**Exercise task:** Please convert the listing below into a JSON list of strings, one string per line, leaving out any blank lines.
• • •
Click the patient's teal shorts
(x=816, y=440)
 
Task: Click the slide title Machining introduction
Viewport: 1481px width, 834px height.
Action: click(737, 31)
• • •
**Written solution:**
[
  "Click the patient's teal shorts",
  "(x=816, y=440)",
  "Task: Click the slide title Machining introduction",
  "Viewport: 1481px width, 834px height.",
  "Action: click(737, 31)"
]